## Aim of the exercise
Restate, exactly as written, the entries below from the line that holds "Given: Toggle off" through the line that holds "You are a computer-use". Pictures are not part of the copy.

## Available records
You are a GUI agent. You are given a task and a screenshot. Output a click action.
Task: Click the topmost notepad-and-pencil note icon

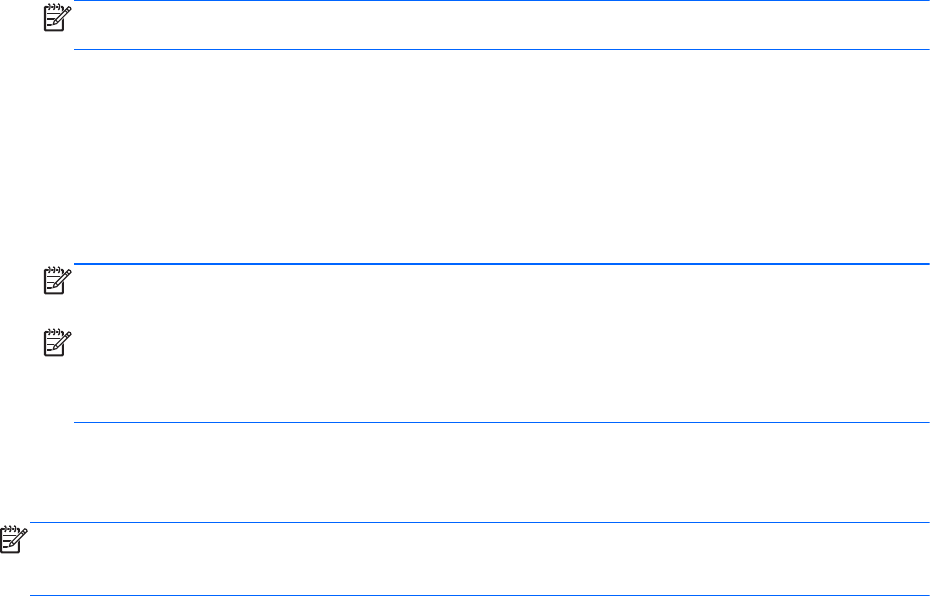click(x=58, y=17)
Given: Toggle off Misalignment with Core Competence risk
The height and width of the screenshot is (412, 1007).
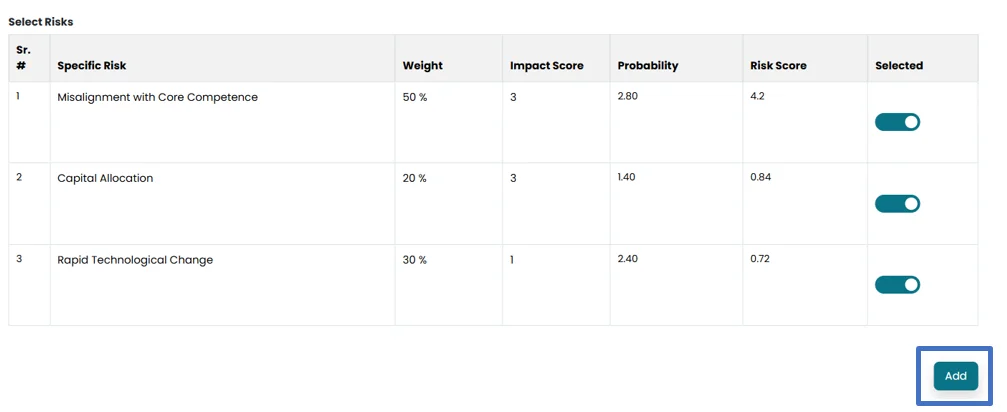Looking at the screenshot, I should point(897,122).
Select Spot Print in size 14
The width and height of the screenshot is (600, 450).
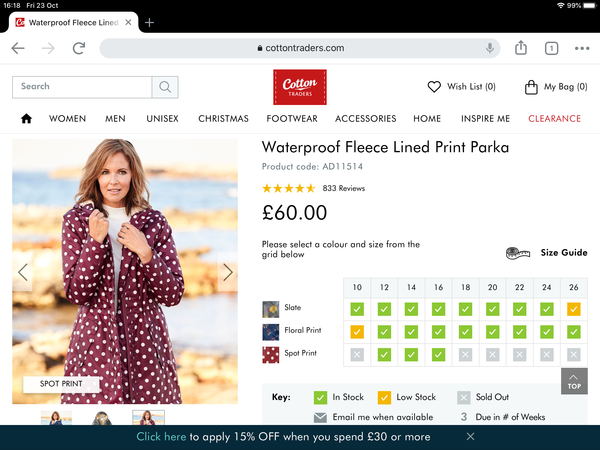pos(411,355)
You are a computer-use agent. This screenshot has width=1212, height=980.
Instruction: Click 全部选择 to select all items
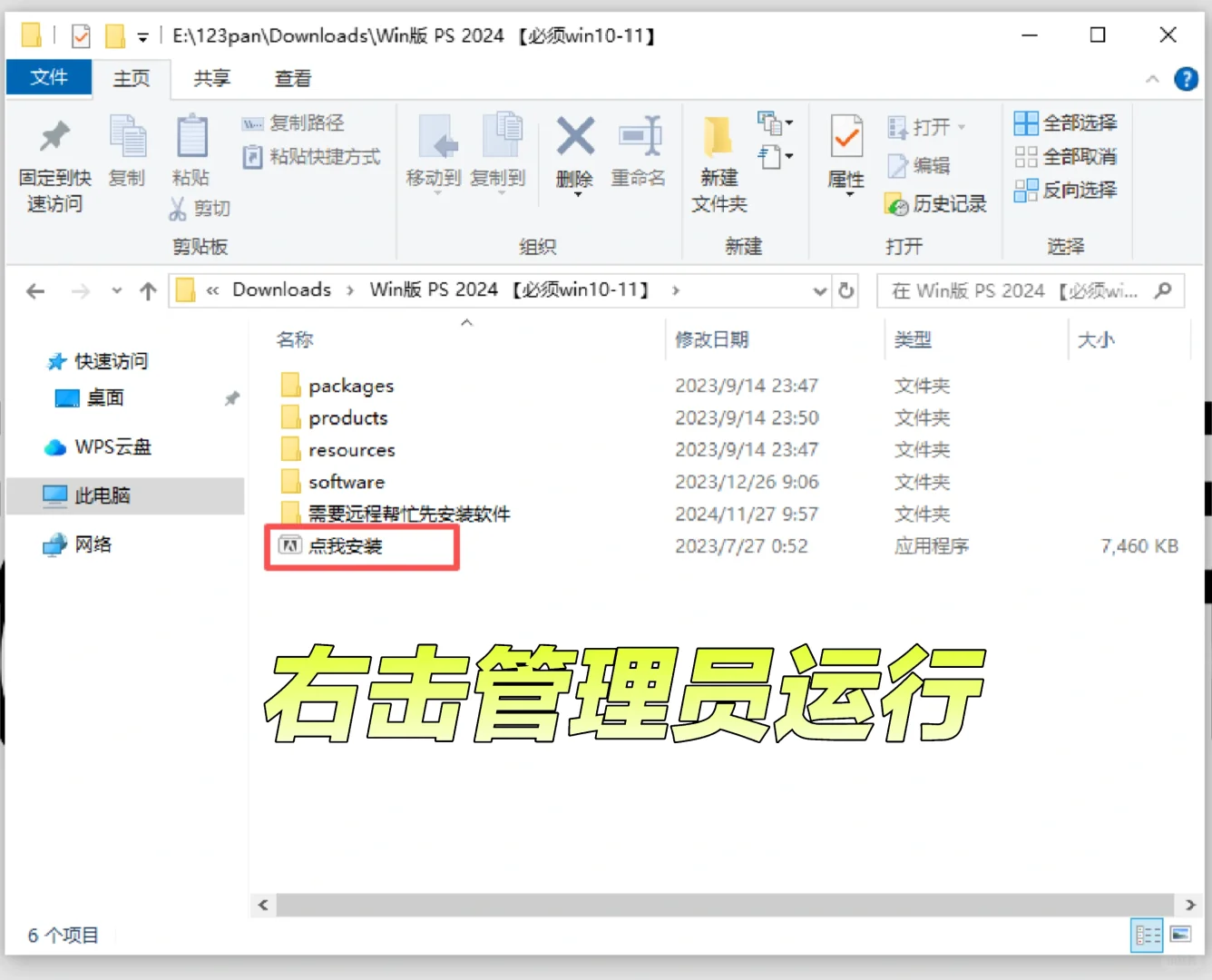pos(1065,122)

## Task answer
Given: Toggle off Misalignment with Core Competence risk
The height and width of the screenshot is (412, 1007).
Looking at the screenshot, I should point(897,122).
Select Spot Print in size 14
The width and height of the screenshot is (600, 450).
pos(411,355)
You are a computer-use agent. This screenshot has width=1212, height=980.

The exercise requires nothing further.